Activist and United Nations Ambassador, Malala Yousafzai on Wednesday, met with Vice President Kashim Shettima, at the Presidential Villa Abuja, where she continued her advocacy for girl child education.
The visit, which coincides with her 26th birthday anniversary, saw her estimating that over 120 million female children were still deprived of education, despite the benefits inherent in it.
Ten years ago, Malala made a speech at the UN. She was later made the UN Peace Messenger. She returned to Nigeria as part of her tenth year anniversary at the UN to further raise awareness on the plight of girl children and the need for all-round educational pursuit to make them relevant to society.
She told State House Correspondents shortly after the meeting with the number two citizen that her visit to the seat of power is hinged on the need to boost advocacy for girls’ education.

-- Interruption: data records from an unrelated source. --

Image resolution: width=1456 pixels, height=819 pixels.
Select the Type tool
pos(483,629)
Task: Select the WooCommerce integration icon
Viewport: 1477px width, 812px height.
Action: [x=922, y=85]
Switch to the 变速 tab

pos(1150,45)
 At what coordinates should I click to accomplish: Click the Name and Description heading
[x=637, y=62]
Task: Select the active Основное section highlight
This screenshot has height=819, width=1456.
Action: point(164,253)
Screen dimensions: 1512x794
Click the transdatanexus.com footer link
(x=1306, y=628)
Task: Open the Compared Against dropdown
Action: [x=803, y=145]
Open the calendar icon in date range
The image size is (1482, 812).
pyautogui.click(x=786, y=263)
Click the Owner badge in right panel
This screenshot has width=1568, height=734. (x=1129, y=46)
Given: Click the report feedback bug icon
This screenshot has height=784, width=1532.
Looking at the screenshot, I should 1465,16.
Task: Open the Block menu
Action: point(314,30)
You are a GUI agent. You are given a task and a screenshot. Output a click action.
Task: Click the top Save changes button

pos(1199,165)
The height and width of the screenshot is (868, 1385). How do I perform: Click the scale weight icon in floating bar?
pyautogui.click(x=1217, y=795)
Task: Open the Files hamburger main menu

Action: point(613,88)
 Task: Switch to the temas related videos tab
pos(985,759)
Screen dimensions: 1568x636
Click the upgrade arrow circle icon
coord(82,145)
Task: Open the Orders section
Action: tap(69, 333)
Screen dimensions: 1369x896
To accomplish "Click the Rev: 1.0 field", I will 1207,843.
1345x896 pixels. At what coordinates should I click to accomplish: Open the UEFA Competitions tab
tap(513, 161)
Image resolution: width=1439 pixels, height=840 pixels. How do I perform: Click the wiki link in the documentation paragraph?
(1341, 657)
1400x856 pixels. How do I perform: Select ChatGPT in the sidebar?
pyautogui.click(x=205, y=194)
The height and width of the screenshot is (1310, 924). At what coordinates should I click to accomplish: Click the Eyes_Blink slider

Her words: ” I am here in Nigeria to celebrate my 26th birthday. Since my UN speech at age 16, I have been going around the world meeting girls from different parts of the world and raising awareness about the issues that girls face.
“We know that there are more than 120 million girls who do not have access to education right now and just as people spoke out about my education, I want them to think about the education of other girls as well.
“In Nigeria, I’m here because girls’ education is important here. It will determine the future of Nigeria. So, I’m here because I want to bring attention to those issues. I’m here to speak as well and share my thoughts with the communities, and also lucky that I was able to meet girls in Abuja. I was also able to go to Borno State and meet incredible girls, visit their schools and also meet the education activists. It is the work of the education activists, girls and civil society and government that gives us hope that we can have a better future for the education of all children, especially girls here. I was very lucky that I had the meeting with the Vice President and he gave us his time; he gave us his support”.
She urged all tiers of government in Nigeria to make deliberate efforts to send girls to school, and ensure that every child in Nigeria has access to complete education.
“I make bold to say that every child should have access to free and quality education, I also ask that we make full financial commitment to ensure that no child is left behind in this country.
“I have been to Nigeria three times. I came here in 2014 to show solidarity to the Chibok girls who had been abducted and I was able to meet their parents as well. I came here again in 2017 and I saw more of the work that activists are doing and I met girls. I’m here again and I have seen how much has changed in the past few years and it is because of the commitment of government officials and also the work of civil society and education activists and the determination of girls.
“I was able to meet girls and hear from them directly how they are standing up for their rights. They are not remaining silent. They want a better education; they want quality education for themselves. So, that is what gives me hope and that is what brings me to Nigeria and I think that tells us that the future of Nigeria is bright if you give girls a chance and if you invest in their education,” She stated after the meeting at the presidency.